Future Farm is a Canadian company with holdings throughout North America including California, Massachusetts, Florida, Maine, Puerto Rico and Newfoundland. The Company’s mission is to advance sustainable agriculture through production of wholesale and retail cannabis products, including hemp. As a leader in its field, Future Farm is committed to using only the highest quality processes and products. Towards this goal, the Company acquires or partners with licensed cannabis operators, and acquires or develops leading technologies in cannabis production, breeding, genetics, and Controlled Environment Agriculture (CEA). Future Farm’s scalable, indoor CEA systems utilize minimal land, water and energy resources. The Company holds an exclusive, worldwide license to use a patented vertical farming technology that, when compared to traditional plant production methods, generates yields up to 10 times greater per square foot of land.
Neither the Canadian Securities Exchange nor its Market Regulator (as that term is defined in the policies of the Canadian Securities Exchange) accepts responsibility for the adequacy or accuracy of this release. The Canadian Securities Exchange has not in any way passed upon the merits of the proposed transaction and has neither approved nor disapproved the contents of this press release.

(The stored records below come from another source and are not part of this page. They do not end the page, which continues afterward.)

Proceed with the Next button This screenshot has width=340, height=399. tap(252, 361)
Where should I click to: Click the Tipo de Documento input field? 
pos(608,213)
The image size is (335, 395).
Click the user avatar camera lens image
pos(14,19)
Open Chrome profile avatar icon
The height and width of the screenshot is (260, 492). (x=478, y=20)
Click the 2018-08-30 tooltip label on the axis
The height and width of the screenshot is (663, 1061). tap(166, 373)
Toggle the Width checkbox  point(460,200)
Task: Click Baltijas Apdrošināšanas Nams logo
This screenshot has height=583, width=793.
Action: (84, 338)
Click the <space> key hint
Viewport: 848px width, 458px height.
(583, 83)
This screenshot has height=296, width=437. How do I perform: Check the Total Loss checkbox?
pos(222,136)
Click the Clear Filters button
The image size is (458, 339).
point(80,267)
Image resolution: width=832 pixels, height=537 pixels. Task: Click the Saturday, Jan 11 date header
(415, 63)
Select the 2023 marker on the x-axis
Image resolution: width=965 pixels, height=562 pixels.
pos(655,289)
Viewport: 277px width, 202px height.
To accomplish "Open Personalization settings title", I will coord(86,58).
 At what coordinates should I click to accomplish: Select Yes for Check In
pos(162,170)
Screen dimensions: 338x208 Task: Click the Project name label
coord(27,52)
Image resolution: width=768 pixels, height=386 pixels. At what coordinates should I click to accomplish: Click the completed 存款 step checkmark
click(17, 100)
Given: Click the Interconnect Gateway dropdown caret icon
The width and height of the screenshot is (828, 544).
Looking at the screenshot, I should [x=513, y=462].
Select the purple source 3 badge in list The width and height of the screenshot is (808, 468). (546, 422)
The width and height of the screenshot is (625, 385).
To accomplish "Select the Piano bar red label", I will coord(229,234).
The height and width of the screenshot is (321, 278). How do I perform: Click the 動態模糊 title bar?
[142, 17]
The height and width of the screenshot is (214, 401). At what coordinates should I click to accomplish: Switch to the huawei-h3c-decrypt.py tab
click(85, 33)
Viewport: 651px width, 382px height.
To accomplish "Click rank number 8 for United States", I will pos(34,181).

This news release may include forward-looking statements that are subject to risks and uncertainties. All statements within, other than statements of historical fact, are to be considered forward looking. Although the Company believes the expectations expressed in such forward-looking statements are based on reasonable assumptions, such statements are not guarantees of future performance and actual results or developments may differ materially from those in forward-looking statements. There is no guarantee that the Company will complete the Arrangement, or if completed, will be listed on a stock exchange. There can be no assurances that such statements will prove accurate and, therefore, readers are advised to rely on their own evaluation of such uncertainties. We do not assume any obligation to update any forward-looking statements except as required under the applicable laws.